• _PROBLEM REQUIREMENTS_
Reproduce each of the lines below word for word.

• _Dataset excerpts_
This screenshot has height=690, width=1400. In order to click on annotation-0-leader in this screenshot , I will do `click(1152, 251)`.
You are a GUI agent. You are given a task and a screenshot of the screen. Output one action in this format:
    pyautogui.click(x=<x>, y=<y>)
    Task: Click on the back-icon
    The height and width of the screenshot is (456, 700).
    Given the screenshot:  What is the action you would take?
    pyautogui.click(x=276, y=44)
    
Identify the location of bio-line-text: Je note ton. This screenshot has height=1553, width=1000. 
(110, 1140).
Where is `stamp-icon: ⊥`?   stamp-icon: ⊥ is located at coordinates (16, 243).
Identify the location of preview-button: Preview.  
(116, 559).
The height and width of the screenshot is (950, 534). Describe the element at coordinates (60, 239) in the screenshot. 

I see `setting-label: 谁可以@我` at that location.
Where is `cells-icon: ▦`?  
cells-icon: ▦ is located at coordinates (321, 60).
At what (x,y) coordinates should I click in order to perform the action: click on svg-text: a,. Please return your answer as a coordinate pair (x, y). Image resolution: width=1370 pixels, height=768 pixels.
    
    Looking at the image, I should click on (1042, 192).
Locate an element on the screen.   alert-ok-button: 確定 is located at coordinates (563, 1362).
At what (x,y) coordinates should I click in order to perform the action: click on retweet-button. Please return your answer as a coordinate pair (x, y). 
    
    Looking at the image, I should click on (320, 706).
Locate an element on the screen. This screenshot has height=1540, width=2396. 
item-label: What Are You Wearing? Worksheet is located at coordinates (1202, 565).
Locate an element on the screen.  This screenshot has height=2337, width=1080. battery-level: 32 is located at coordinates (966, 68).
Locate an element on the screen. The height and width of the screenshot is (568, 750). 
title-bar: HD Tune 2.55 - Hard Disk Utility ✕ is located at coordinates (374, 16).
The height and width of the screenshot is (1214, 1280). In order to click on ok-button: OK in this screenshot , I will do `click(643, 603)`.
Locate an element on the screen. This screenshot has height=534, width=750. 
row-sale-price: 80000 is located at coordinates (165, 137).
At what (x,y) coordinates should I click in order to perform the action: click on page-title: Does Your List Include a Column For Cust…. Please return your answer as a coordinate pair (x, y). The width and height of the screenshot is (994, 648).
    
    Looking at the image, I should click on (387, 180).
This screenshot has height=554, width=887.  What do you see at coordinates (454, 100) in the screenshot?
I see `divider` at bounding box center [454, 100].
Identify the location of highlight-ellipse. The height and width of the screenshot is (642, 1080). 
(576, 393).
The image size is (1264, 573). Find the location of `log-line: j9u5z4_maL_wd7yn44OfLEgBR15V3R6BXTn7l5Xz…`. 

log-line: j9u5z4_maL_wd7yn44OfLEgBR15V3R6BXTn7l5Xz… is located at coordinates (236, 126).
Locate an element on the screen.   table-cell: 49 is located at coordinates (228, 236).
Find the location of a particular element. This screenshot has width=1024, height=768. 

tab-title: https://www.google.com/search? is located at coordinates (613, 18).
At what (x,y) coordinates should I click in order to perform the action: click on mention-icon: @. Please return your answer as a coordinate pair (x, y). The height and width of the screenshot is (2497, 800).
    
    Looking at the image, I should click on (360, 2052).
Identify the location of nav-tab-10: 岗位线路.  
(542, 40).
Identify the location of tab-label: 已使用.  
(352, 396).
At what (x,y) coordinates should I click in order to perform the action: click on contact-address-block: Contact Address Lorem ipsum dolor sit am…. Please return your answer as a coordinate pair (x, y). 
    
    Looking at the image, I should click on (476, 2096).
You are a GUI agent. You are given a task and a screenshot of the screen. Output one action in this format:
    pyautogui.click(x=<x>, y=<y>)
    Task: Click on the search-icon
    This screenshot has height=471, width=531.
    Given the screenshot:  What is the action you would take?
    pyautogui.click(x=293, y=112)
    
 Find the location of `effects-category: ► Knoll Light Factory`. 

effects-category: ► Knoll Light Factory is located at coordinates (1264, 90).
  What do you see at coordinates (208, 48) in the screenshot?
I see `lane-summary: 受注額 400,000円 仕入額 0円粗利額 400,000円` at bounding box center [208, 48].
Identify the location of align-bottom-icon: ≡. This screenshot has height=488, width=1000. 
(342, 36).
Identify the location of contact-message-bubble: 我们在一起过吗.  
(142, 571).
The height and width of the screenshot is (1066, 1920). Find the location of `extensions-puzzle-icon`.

• _YOUR RESPONSE_
This screenshot has height=690, width=1400. In order to click on annotation-0-leader in this screenshot , I will do `click(1152, 251)`.
You are a GUI agent. You are given a task and a screenshot of the screen. Output one action in this format:
    pyautogui.click(x=<x>, y=<y>)
    Task: Click on the back-icon
    The height and width of the screenshot is (456, 700).
    Given the screenshot:  What is the action you would take?
    pyautogui.click(x=276, y=44)
    
Identify the location of bio-line-text: Je note ton. This screenshot has height=1553, width=1000. 
(110, 1140).
Where is `stamp-icon: ⊥`?   stamp-icon: ⊥ is located at coordinates (16, 243).
Identify the location of preview-button: Preview.  
(116, 559).
The height and width of the screenshot is (950, 534). Describe the element at coordinates (60, 239) in the screenshot. 

I see `setting-label: 谁可以@我` at that location.
Where is `cells-icon: ▦`?  
cells-icon: ▦ is located at coordinates (321, 60).
At what (x,y) coordinates should I click in order to perform the action: click on svg-text: a,. Please return your answer as a coordinate pair (x, y). Image resolution: width=1370 pixels, height=768 pixels.
    
    Looking at the image, I should click on (1042, 192).
Locate an element on the screen.   alert-ok-button: 確定 is located at coordinates (563, 1362).
At what (x,y) coordinates should I click in order to perform the action: click on retweet-button. Please return your answer as a coordinate pair (x, y). 
    
    Looking at the image, I should click on (320, 706).
Locate an element on the screen. This screenshot has height=1540, width=2396. 
item-label: What Are You Wearing? Worksheet is located at coordinates (1202, 565).
Locate an element on the screen.  This screenshot has height=2337, width=1080. battery-level: 32 is located at coordinates (966, 68).
Locate an element on the screen. The height and width of the screenshot is (568, 750). 
title-bar: HD Tune 2.55 - Hard Disk Utility ✕ is located at coordinates (374, 16).
The height and width of the screenshot is (1214, 1280). In order to click on ok-button: OK in this screenshot , I will do `click(643, 603)`.
Locate an element on the screen. This screenshot has height=534, width=750. 
row-sale-price: 80000 is located at coordinates (165, 137).
At what (x,y) coordinates should I click in order to perform the action: click on page-title: Does Your List Include a Column For Cust…. Please return your answer as a coordinate pair (x, y). The width and height of the screenshot is (994, 648).
    
    Looking at the image, I should click on (387, 180).
This screenshot has height=554, width=887.  What do you see at coordinates (454, 100) in the screenshot?
I see `divider` at bounding box center [454, 100].
Identify the location of highlight-ellipse. The height and width of the screenshot is (642, 1080). 
(576, 393).
The image size is (1264, 573). Find the location of `log-line: j9u5z4_maL_wd7yn44OfLEgBR15V3R6BXTn7l5Xz…`. 

log-line: j9u5z4_maL_wd7yn44OfLEgBR15V3R6BXTn7l5Xz… is located at coordinates (236, 126).
Locate an element on the screen.   table-cell: 49 is located at coordinates (228, 236).
Find the location of a particular element. This screenshot has width=1024, height=768. 

tab-title: https://www.google.com/search? is located at coordinates (613, 18).
At what (x,y) coordinates should I click in order to perform the action: click on mention-icon: @. Please return your answer as a coordinate pair (x, y). The height and width of the screenshot is (2497, 800).
    
    Looking at the image, I should click on (360, 2052).
Identify the location of nav-tab-10: 岗位线路.  
(542, 40).
Identify the location of tab-label: 已使用.  
(352, 396).
At what (x,y) coordinates should I click in order to perform the action: click on contact-address-block: Contact Address Lorem ipsum dolor sit am…. Please return your answer as a coordinate pair (x, y). 
    
    Looking at the image, I should click on (476, 2096).
You are a GUI agent. You are given a task and a screenshot of the screen. Output one action in this format:
    pyautogui.click(x=<x>, y=<y>)
    Task: Click on the search-icon
    This screenshot has height=471, width=531.
    Given the screenshot:  What is the action you would take?
    pyautogui.click(x=293, y=112)
    
 Find the location of `effects-category: ► Knoll Light Factory`. 

effects-category: ► Knoll Light Factory is located at coordinates (1264, 90).
  What do you see at coordinates (208, 48) in the screenshot?
I see `lane-summary: 受注額 400,000円 仕入額 0円粗利額 400,000円` at bounding box center [208, 48].
Identify the location of align-bottom-icon: ≡. This screenshot has height=488, width=1000. 
(342, 36).
Identify the location of contact-message-bubble: 我们在一起过吗.  
(142, 571).
The height and width of the screenshot is (1066, 1920). Find the location of `extensions-puzzle-icon`.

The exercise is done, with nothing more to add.